US House panel to meet on Trump impeachment charges | THE DAILY TRIBUNE | KINGDOM OF BAHRAIN

US House panel to meet on Trump impeachment charges

A Congressional panel will begin drawing up charges against President Donald Trump on Wednesday as the likelihood grows of his becoming only the third US leader ever impeached. However, Trump’s attorney signaled on Sunday night that the White House won’t send anyone to the hearings, at least not right away.

“We cannot fairly be expected to participate in a hearing while the witnesses are yet to be named and while it remains unclear whether the Judiciary Committee will afford the President a fair process through additional hearings,” White House counsel Pat Cipollone wrote in a letter to Jerry Nadler, the Democratic chairman of the House Judiciary Committee.

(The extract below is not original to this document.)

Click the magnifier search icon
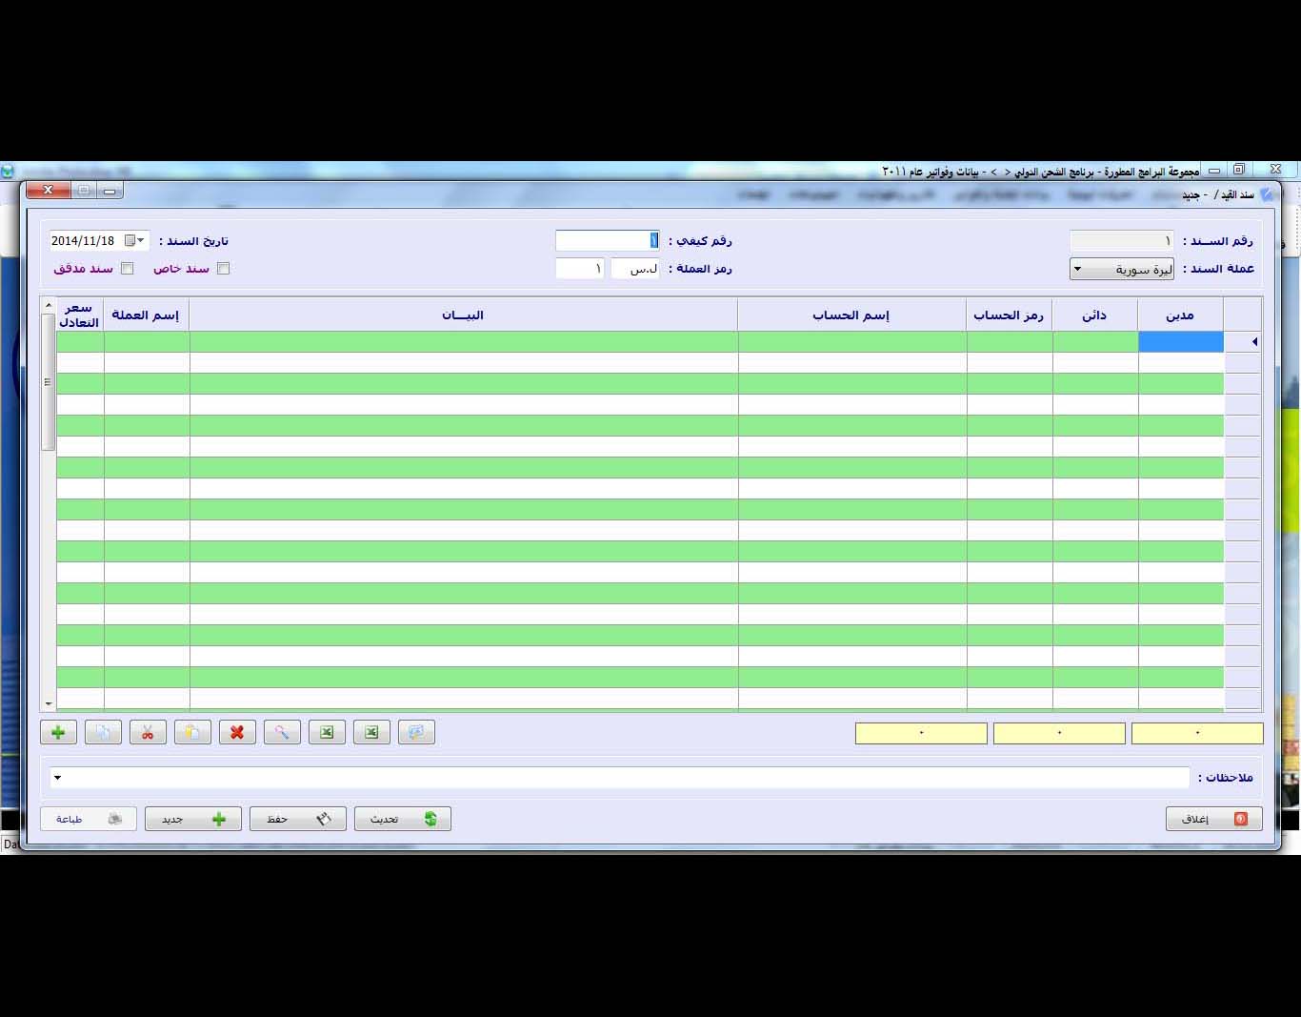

But Cipollone also did not rule out White House participation in the hearings entirely, instead requesting further details from Nadler on how the inquiry will be conducted and saying he will give him an answer by next Friday. Trump has been unable to quash allegations in the House of Representatives investigation that he illegally sought help from Ukraine to obtain dirt on his domestic political rivals, including possible 2020 challenger Joe Biden.

Nadler’s committee meets on Wednesday to begin determining whether the evidence compiled in the investigative phase of the process meets the constitutional impeachment standard of “treason, bribery, or other high crimes and misdemeanors.” The committee is expected to consider at least four counts, or articles of impeachment, including abuse of power, bribery, contempt of Congress and obstruction of justice.

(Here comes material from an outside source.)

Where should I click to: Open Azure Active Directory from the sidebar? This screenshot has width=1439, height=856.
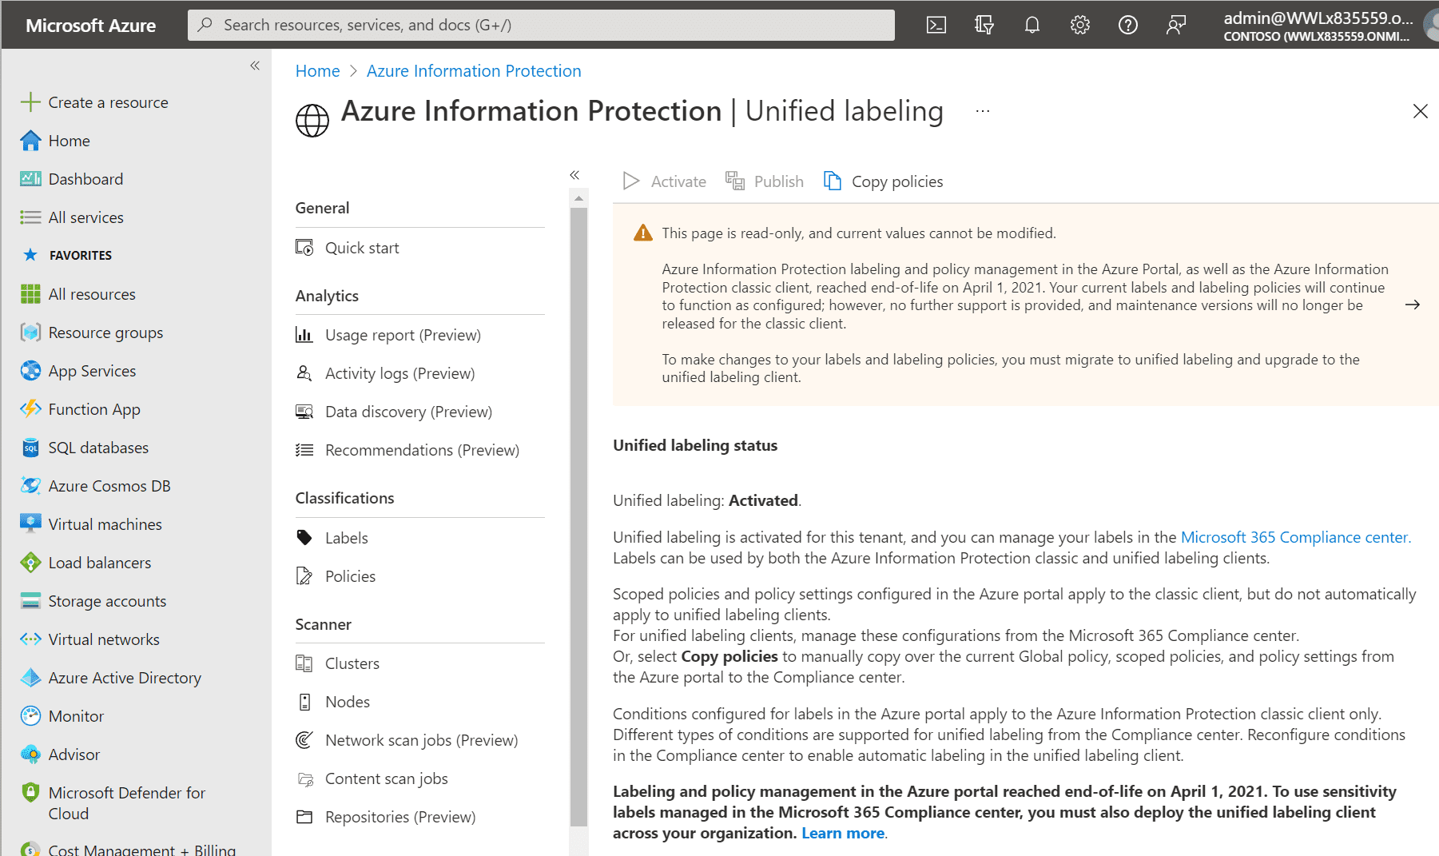pos(125,678)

“The president has accepted or enlisted foreign nations to interfere in our upcoming elections,” said House impeachment leader Adam Schiff, a Democrat, in a November 25 statement. “This is an urgent matter that cannot wait if we are to protect the nation’s security and the integrity of our elections.” Trump and Republicans continue to brand the accusations and process as a political “witch hunt.” “This is a complete American waste of time,” said Doug Collins, who as the leading Republican on the Judiciary Committee will lead that party’s counterattack.

He appeared on “Fox News Sunday.” Impeachment vote by yearend The inquiry could go fast -- Democrats reportedly want to have the entire House vote on impeachment before the end of the year. They are confident that they have strong evidence that Trump committed impeachable offenses, despite the White House blocking the testimony of top presidential aides and refusing to hand over subpoenaed documents. That refusal has angered Democrats.

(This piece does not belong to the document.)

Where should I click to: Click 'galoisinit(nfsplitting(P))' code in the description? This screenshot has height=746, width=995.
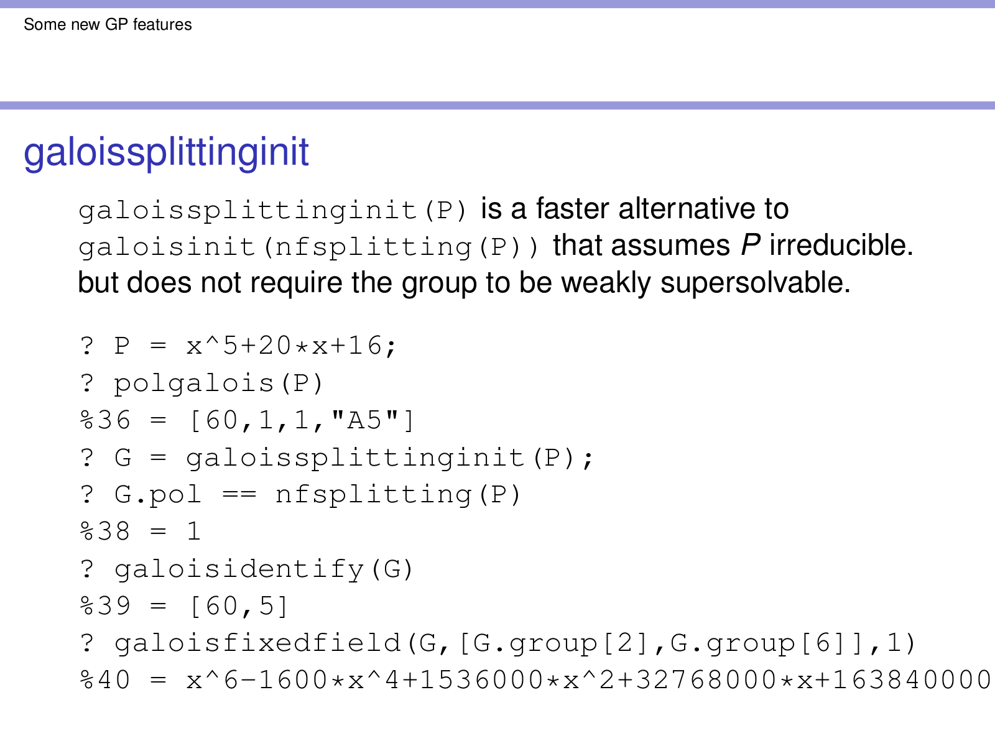pyautogui.click(x=309, y=247)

“We’re not going to play games with them,” Val Demings, a Democratic member of the Judiciary Committee, told ABC on Sunday. “They need to respond to the request for documents and obey those lawful subpoenas.” Trump is alleged to have withheld military aid for Ukraine -- desperately sought by Kiev amid the ongoing border conflict against pro-Russian separatists -- as well as a desired high-profile summit with President Volodymyr Zelensky.

In exchange, Trump wanted Kiev to open investigations into Biden and a widely discredited theory that Ukraine interfered in the 2016 US elections on Democrats’s behalf. If the articles of impeachment are passed by the Democratic-controlled House as expected, Trump would go on trial in January in the Senate for removal from office. Given Republican control of that chamber and the high hurdle of a two-thirds majority needed to convict, the president would very likely be cleared.

Still, Democrats see the process as important in reinforcing the rule of law and pushing back against a powerful president seen as showing little respect for Congress’s powers.